Calling the Swan
- First edition (publ. Viking Juvenile)
- Author: Jean Thesman
- Genre: Young adult fiction
- Publisher: Viking Press
- Publication date: June 1, 2000
- Pages: 176
- ISBN: 0-670-88874-5

= Calling the Swan =

2000 young adult novel by Jean Thesman

Calling the Swan is a 2000 young adult novel by Jean Thesman.

== Plot ==
Skylar Deacon is struggling with many things in her life: a toddler brother, a summer school class in another part of town, riding the bus to get there, new friendships at the school, and conflicting advice from her sister. Most of all, she's struggling with a secret tragedy that has been damaging her family for three years. Her mother is amplifying Skylar's fears and guilt, but Skylar finds help in her strong grandmother, kind priest-counselor, and later her new friends Tasha, Naomi, Margaret, D.J., and Shawn. With their help, she begins to find the courage to heal her life.

== Literary references ==
Mrs. Vargas, Skylar's summer school English teacher, reads stories and poems for class discussion and essays. The following are mentioned and become part of the plot:
- Shirley Jackson, "The Very Strange House Next Door" (short story)
- Ray Bradbury, "There Will Come Soft Rains" (short story)
- D.H. Lawrence, "Snake" (poem)
- Frank O'Connor, "First Confession" (short story)

== Reception ==
Kirkus Reviews rated Calling the Swan "one and a half hankies" and referred to the novel as a "piercingly sad tale of a haunted family". They further highlighted how the novel is "assembled like a jigsaw puzzle, piece by piece" as the author "brings the picture into focus slowly, dropping tantalizing hints".

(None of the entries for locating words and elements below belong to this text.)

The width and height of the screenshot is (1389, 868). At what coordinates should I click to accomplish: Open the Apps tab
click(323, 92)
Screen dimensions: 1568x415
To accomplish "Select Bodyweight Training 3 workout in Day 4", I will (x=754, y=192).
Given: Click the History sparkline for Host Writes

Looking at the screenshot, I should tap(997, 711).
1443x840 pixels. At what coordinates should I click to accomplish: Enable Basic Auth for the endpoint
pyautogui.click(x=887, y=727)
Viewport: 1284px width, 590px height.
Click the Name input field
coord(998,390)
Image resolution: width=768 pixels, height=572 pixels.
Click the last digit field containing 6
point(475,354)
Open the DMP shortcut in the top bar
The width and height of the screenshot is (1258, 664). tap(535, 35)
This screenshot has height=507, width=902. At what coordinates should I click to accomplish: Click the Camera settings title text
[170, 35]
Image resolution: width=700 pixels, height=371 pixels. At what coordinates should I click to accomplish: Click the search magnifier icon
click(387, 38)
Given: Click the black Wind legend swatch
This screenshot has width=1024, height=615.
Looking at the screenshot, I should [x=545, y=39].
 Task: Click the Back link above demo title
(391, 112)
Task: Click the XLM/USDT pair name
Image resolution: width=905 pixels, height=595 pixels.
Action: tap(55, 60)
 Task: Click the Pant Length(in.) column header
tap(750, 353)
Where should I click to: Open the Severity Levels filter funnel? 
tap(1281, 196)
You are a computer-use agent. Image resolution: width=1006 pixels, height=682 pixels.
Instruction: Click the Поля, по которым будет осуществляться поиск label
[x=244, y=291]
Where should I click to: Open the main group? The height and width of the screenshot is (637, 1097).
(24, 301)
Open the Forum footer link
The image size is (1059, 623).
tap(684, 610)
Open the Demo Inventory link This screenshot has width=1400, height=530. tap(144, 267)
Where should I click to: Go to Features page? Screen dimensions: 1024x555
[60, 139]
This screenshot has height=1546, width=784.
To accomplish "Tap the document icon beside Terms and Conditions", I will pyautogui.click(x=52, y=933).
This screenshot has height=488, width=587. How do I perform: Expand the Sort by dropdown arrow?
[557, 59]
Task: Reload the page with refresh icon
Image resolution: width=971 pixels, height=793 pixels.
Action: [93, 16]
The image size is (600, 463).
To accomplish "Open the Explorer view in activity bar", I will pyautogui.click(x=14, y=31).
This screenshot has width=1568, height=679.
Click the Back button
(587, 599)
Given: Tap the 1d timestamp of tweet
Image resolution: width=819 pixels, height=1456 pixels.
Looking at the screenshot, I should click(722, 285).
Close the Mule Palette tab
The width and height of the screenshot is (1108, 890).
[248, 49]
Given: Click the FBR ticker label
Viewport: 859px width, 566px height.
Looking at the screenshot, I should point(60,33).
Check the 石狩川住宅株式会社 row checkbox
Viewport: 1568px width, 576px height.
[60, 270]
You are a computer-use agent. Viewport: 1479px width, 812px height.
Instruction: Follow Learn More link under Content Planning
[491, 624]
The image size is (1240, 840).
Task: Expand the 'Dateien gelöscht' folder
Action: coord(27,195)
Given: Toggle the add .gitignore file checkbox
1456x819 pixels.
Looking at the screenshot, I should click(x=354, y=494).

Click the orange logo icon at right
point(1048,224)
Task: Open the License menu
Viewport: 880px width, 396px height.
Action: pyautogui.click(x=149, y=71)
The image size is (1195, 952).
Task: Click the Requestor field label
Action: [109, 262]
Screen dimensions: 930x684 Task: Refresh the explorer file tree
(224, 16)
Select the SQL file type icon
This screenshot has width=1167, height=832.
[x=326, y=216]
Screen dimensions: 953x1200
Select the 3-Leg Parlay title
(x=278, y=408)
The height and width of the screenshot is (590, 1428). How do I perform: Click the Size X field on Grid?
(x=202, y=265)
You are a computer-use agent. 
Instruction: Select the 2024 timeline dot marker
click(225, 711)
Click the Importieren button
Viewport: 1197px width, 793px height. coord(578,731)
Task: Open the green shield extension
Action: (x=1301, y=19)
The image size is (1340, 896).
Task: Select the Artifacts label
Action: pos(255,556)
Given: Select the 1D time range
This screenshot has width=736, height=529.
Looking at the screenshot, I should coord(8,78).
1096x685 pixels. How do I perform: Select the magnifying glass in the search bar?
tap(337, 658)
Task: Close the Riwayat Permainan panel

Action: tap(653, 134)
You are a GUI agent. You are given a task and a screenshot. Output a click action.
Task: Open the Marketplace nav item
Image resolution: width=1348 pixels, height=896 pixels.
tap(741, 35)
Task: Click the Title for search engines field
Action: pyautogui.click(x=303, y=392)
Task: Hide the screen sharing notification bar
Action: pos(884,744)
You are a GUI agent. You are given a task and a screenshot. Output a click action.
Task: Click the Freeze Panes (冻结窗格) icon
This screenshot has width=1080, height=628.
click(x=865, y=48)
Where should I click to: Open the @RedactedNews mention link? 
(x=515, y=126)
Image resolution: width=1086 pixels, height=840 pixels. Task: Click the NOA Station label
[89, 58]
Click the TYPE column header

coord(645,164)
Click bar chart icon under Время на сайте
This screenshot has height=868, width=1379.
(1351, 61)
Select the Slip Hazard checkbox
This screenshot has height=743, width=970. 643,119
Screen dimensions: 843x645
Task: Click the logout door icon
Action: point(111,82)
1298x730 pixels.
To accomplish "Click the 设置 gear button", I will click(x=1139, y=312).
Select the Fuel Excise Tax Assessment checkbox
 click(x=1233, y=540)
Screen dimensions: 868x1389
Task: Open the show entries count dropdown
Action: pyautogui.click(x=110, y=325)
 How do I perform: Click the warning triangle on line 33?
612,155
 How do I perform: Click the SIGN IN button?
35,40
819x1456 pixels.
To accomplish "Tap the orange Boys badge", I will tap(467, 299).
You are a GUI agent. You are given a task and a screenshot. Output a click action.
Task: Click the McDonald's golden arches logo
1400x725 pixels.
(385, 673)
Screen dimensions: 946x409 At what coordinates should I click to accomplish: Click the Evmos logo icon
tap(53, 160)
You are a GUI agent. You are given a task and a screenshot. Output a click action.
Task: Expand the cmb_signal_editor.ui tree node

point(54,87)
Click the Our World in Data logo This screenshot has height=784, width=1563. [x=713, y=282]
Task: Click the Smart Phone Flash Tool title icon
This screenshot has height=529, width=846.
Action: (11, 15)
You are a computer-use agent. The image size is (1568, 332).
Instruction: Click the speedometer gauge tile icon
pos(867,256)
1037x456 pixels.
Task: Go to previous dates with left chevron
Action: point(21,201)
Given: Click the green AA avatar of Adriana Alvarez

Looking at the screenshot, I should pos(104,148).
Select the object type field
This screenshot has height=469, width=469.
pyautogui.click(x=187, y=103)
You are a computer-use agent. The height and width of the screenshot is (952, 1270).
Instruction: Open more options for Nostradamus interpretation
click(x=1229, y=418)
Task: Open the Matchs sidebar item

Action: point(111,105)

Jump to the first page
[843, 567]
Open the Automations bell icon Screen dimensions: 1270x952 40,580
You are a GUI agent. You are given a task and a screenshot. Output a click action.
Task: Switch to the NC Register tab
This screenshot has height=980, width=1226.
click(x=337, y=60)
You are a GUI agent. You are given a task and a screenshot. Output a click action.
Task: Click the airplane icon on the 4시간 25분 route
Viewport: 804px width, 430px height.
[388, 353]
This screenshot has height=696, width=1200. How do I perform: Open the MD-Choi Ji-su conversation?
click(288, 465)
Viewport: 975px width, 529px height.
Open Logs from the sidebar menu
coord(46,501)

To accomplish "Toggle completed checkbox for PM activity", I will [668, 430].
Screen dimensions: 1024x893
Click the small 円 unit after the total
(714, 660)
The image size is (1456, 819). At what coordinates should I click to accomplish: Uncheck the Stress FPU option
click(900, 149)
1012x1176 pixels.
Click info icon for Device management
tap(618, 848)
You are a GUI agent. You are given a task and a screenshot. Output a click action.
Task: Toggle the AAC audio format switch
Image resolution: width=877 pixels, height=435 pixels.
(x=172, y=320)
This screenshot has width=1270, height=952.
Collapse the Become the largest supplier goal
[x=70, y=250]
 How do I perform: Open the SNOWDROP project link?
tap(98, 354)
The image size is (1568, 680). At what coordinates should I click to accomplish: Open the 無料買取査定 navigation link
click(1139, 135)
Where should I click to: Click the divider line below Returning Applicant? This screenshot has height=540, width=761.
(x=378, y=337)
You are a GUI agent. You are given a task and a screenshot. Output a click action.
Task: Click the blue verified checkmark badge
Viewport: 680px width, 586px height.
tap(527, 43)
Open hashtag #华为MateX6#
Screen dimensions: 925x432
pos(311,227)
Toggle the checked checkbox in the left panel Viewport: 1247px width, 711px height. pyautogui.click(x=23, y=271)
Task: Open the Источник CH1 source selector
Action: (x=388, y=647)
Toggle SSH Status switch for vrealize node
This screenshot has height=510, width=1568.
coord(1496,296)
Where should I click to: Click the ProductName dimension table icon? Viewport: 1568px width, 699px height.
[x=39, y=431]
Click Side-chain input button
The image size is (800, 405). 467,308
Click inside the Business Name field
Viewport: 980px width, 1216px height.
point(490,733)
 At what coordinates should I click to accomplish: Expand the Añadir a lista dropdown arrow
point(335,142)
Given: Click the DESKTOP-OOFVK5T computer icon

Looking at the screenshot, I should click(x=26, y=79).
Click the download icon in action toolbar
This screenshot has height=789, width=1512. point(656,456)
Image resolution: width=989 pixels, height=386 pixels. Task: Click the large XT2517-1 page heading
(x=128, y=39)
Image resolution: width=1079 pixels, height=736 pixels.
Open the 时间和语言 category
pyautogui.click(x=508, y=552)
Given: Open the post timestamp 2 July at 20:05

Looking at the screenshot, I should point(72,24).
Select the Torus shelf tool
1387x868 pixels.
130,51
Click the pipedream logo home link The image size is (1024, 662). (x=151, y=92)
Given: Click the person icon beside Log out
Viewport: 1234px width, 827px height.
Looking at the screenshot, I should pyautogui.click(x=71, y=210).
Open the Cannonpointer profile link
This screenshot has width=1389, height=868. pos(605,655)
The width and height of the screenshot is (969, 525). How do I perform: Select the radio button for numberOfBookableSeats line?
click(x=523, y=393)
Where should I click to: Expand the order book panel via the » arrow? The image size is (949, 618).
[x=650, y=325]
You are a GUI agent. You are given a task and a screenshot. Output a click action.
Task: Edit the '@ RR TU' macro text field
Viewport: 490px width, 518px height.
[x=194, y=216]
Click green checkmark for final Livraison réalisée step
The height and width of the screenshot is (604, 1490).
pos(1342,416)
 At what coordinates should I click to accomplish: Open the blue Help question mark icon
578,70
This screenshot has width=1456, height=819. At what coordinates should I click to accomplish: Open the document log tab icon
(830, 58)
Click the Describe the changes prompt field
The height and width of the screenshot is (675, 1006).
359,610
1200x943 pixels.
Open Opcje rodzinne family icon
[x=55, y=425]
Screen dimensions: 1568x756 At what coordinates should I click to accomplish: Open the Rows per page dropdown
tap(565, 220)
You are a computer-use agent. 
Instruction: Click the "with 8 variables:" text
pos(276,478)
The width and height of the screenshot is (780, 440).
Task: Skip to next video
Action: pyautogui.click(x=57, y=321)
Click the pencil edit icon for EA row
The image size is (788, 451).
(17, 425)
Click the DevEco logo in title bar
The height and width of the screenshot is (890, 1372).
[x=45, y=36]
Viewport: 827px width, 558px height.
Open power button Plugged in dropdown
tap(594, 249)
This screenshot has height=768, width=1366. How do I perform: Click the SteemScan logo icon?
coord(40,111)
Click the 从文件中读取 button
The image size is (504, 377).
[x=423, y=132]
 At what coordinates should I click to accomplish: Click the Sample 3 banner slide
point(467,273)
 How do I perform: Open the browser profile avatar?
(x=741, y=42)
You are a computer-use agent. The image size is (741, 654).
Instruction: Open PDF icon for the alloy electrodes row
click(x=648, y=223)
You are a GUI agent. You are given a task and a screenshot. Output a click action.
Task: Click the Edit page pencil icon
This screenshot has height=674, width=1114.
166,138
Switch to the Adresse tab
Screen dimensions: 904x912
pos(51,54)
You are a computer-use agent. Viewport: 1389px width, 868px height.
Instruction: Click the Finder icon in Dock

Publishers Weekly similarly praised Thesman's ability to "expert[ly] control" the narrative so "the reader's grasp of the exact nature of Skylar's tragedy develops in parallel to Skylar's own ability to articulate what has happened". They concluded they review by the calling the novel "hopeful without being sugar-coated" and indicating that it "ffers compassionate insight into loss".

Booklist also reviewed the novel.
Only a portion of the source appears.